_MATERIAL FOR THE TASK_:
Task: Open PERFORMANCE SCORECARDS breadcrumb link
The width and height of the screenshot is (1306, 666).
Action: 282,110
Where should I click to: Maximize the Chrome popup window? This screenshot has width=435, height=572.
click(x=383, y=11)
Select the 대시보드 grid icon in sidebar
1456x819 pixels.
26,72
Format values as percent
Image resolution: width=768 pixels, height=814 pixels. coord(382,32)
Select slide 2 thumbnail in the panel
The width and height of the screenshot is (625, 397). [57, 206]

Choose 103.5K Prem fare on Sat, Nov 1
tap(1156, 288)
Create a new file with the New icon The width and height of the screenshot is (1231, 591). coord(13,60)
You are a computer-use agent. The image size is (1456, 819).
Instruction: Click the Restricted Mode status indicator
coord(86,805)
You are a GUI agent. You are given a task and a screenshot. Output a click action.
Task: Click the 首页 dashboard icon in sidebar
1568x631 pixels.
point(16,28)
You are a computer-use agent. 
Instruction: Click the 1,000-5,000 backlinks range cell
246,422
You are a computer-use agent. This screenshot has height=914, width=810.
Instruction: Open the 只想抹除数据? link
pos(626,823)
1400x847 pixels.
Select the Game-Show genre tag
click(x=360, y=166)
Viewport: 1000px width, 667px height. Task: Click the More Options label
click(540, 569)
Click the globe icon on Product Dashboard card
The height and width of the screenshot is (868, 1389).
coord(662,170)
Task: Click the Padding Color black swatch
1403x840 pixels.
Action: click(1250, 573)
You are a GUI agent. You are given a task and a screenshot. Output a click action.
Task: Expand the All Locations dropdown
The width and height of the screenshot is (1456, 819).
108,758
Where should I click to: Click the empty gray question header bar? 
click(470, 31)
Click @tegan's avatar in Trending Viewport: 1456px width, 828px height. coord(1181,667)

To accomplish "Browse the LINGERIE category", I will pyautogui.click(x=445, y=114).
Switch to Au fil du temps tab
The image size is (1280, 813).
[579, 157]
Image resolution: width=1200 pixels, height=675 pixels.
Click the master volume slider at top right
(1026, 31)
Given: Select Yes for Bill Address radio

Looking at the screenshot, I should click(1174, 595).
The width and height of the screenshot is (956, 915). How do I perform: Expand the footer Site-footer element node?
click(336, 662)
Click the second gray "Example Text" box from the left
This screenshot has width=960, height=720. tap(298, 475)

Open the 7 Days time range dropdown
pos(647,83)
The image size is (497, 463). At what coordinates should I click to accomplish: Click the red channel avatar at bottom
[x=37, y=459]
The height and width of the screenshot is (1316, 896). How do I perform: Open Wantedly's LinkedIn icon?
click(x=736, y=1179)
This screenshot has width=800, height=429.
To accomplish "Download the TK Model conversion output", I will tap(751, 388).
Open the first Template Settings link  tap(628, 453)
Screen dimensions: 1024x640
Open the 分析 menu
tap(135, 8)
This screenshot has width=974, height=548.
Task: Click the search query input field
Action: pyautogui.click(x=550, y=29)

_OBJECTIVE_:
Rewrite all of the material above with every instance of "sidebar" changed to "side panel" and nothing else altered.

_EXPECTED ANSWER_:
Task: Open PERFORMANCE SCORECARDS breadcrumb link
The width and height of the screenshot is (1306, 666).
Action: 282,110
Where should I click to: Maximize the Chrome popup window? This screenshot has width=435, height=572.
click(x=383, y=11)
Select the 대시보드 grid icon in side panel
1456x819 pixels.
26,72
Format values as percent
Image resolution: width=768 pixels, height=814 pixels. coord(382,32)
Select slide 2 thumbnail in the panel
The width and height of the screenshot is (625, 397). [57, 206]

Choose 103.5K Prem fare on Sat, Nov 1
tap(1156, 288)
Create a new file with the New icon The width and height of the screenshot is (1231, 591). coord(13,60)
You are a computer-use agent. The image size is (1456, 819).
Instruction: Click the Restricted Mode status indicator
coord(86,805)
You are a GUI agent. You are given a task and a screenshot. Output a click action.
Task: Click the 首页 dashboard icon in side panel
1568x631 pixels.
point(16,28)
You are a computer-use agent. 
Instruction: Click the 1,000-5,000 backlinks range cell
246,422
You are a computer-use agent. This screenshot has height=914, width=810.
Instruction: Open the 只想抹除数据? link
pos(626,823)
1400x847 pixels.
Select the Game-Show genre tag
click(x=360, y=166)
Viewport: 1000px width, 667px height. Task: Click the More Options label
click(540, 569)
Click the globe icon on Product Dashboard card
The height and width of the screenshot is (868, 1389).
coord(662,170)
Task: Click the Padding Color black swatch
1403x840 pixels.
Action: click(1250, 573)
You are a GUI agent. You are given a task and a screenshot. Output a click action.
Task: Expand the All Locations dropdown
The width and height of the screenshot is (1456, 819).
108,758
Where should I click to: Click the empty gray question header bar? 
click(470, 31)
Click @tegan's avatar in Trending Viewport: 1456px width, 828px height. coord(1181,667)

To accomplish "Browse the LINGERIE category", I will pyautogui.click(x=445, y=114).
Switch to Au fil du temps tab
The image size is (1280, 813).
[579, 157]
Image resolution: width=1200 pixels, height=675 pixels.
Click the master volume slider at top right
(1026, 31)
Given: Select Yes for Bill Address radio

Looking at the screenshot, I should click(1174, 595).
The width and height of the screenshot is (956, 915). How do I perform: Expand the footer Site-footer element node?
click(336, 662)
Click the second gray "Example Text" box from the left
This screenshot has width=960, height=720. tap(298, 475)

Open the 7 Days time range dropdown
pos(647,83)
The image size is (497, 463). At what coordinates should I click to accomplish: Click the red channel avatar at bottom
[x=37, y=459]
The height and width of the screenshot is (1316, 896). How do I perform: Open Wantedly's LinkedIn icon?
click(x=736, y=1179)
This screenshot has width=800, height=429.
To accomplish "Download the TK Model conversion output", I will tap(751, 388).
Open the first Template Settings link  tap(628, 453)
Screen dimensions: 1024x640
Open the 分析 menu
tap(135, 8)
This screenshot has width=974, height=548.
Task: Click the search query input field
Action: pyautogui.click(x=550, y=29)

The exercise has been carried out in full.